[BEGIN Text section]

Although First World War action took place in Europe, preparations transformed lives and landscapes here at home.
We know from previous research that took place through the Council for British Archaeology’s Defence of Britain project a decade ago that a substantial physical legacy remained on British soil.
These remains include buildings temporarily requisitioned for the war effort through the Home Front.
Over the Centenary, we are encouraging communities to update and extend this knowledge, preserve it and create a map of sites and projects that opens it up for everyone.
What evidence are we looking for?
We need site locations, descriptions and photographs. If you can add documents, maps, plans, historic photographs and postcards, to add depth so much the better. This information might well include the details of people and events associated with these military and Home Front sites, structures and buildings?
The project will also identify sites associated with ‘events’, such as air crashes, bombings, naval raids and strikes.

[END Text section]
[BEGIN Material]

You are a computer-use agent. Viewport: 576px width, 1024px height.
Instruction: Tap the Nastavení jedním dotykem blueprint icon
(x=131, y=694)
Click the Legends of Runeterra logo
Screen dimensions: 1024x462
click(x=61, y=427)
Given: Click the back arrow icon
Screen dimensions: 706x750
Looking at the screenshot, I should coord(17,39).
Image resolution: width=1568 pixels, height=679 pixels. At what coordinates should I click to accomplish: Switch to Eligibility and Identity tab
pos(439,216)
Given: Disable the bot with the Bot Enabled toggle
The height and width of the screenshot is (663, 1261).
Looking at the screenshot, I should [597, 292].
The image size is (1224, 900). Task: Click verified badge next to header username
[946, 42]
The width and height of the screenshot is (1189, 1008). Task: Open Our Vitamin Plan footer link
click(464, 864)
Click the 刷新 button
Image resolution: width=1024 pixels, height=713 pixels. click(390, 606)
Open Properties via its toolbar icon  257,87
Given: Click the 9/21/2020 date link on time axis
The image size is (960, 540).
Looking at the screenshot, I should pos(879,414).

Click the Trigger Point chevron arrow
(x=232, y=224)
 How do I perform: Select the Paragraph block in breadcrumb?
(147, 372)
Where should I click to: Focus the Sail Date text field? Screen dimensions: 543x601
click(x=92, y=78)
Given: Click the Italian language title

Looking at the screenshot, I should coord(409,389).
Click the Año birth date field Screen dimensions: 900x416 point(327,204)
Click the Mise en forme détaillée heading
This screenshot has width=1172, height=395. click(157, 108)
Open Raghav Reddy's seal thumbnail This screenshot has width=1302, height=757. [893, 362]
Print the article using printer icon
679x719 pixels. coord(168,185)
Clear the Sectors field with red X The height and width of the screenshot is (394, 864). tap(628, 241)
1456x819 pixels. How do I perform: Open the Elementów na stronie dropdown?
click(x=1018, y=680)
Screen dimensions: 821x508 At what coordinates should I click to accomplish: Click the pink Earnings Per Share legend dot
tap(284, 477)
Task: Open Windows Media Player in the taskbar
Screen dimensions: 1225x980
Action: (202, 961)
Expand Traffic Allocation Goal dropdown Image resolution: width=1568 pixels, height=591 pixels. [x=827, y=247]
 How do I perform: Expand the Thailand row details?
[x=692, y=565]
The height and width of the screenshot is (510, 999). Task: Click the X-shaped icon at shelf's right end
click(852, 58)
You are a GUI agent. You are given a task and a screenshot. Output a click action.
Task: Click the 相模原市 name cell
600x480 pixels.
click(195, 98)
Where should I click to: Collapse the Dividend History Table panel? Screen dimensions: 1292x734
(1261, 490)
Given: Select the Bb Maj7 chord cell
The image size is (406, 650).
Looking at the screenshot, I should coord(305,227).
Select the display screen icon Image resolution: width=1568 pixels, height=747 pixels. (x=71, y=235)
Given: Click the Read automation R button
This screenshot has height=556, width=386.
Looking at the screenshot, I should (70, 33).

[END Material]

Request: Retype the part of the passage on First World War sites in Britain that opens with the words containing "We know from" and closes with "the Home Front.". This exercise does not use the rows.

Written answer:
We know from previous research that took place through the Council for British Archaeology’s Defence of Britain project a decade ago that a substantial physical legacy remained on British soil.
These remains include buildings temporarily requisitioned for the war effort through the Home Front.